Dörtlemenin beğenmediğim tek kitabı. Elbette bu kıyaslamayı bu dört kitaba göre yapıyorum. Hayal kırıklığı yarattı ben de. Aynı zamanda Yaşar Kemal'in son eseri olarak biliyorum.
Yaşar Kemal'in okuduğum ilk eseri. Her okurun böyle güzel kıymetli bir yazarın en az bir kitabını okuması gerektiğini düşünüyorum. Konusu Lozan antlaşması sonrasında Yunanistan ile yapılan nüfus mübadelesi sırasında bir adaya yerleşen halkın adadaki yaşamı. Yaşar Kemal o kadar güzel bir ada tasvir ediyor, umudu, sevgiyi o kadar güzel anlatıyor ki hem yazarın diline hayran kalıyor hem de o adada o insanların arasında yaşamak istiyorsunuz. İlk 3 kitap gayet güzel akıcı bir şekilde bitti. Ancak 4. kitap açıkçası sonlara doğru sıkıcı olmaya başladı. Yazar sanki bitse de gitsek modundaydı. Ancak bu kusur kesinlikle serinin okunmasına engel değil.

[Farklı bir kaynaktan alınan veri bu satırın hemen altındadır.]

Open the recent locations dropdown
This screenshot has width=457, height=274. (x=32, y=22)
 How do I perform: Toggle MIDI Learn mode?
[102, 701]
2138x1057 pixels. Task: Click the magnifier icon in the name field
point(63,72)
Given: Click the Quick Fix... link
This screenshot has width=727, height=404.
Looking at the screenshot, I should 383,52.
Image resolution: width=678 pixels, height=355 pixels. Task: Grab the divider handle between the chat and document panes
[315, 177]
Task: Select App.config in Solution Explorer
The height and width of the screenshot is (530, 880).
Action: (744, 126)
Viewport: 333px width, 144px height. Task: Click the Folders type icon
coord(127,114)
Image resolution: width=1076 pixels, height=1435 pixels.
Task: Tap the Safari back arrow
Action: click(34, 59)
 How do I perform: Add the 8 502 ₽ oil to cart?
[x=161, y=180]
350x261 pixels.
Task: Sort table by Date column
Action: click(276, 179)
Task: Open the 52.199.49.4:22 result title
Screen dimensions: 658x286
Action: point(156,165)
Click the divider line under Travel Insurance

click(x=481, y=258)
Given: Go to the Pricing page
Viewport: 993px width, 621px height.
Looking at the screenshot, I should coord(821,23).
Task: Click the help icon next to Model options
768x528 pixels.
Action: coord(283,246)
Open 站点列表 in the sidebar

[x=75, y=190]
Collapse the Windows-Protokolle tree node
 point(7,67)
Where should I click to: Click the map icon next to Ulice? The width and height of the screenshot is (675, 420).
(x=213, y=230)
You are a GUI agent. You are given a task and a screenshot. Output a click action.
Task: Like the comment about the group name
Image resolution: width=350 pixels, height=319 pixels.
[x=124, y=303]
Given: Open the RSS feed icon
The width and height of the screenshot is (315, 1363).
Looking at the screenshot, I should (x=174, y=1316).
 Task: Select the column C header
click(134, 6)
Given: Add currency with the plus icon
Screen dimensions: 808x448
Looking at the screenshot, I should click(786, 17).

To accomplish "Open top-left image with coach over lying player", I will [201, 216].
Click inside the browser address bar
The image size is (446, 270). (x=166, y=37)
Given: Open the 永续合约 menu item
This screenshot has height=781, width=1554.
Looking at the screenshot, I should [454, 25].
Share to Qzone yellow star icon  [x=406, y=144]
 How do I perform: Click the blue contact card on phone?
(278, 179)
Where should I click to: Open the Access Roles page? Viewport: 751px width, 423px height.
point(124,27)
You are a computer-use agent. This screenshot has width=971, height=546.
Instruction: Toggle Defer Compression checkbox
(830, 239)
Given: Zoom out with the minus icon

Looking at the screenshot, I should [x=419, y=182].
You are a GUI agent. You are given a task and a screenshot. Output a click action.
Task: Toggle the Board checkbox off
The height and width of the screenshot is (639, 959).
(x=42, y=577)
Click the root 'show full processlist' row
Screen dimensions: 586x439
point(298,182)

Savaşlardan sonra, insanların bir adada hayatlarına devam ederek birlik olmalarını anlatıyor. Tarih kitabı olmamasına rağmen sanki yazar kendisi bir tarih yazıyor. Betimleme ve akıcılık da üst noktaya ulaşıyor. Kahramanlardan biriyle özdeşleşerek romanın içinde yaşıyorsunuz. Umut hep var, hiç eksilmiyor .
Yaşar Kemal'in adasındaki sükunet, sakinlik okuyanın ruhuna o kadar güzel işliyor ki, Yaşar Kemal sevgiyi,birliği, sakinliği,doğa farkındalığını içine sindire sindire 4 kitapta ancak aktarıyor bizlere. İnsanda Kitabın içine girip adada yaşama arzusu uyandıran, suyunu içip havasını koklayıp o güzel ada insanlarıyla dostluk kurma isteğini kabartan bir Yaşar Kemal klasiği.. Savaştan yara almış, mübadelenin vurgununu yemiş; ama varoluşun, iyi niyetin, sevginin, paylaşmanın zenginliğini fark etmiş güzel insanların hikayesi..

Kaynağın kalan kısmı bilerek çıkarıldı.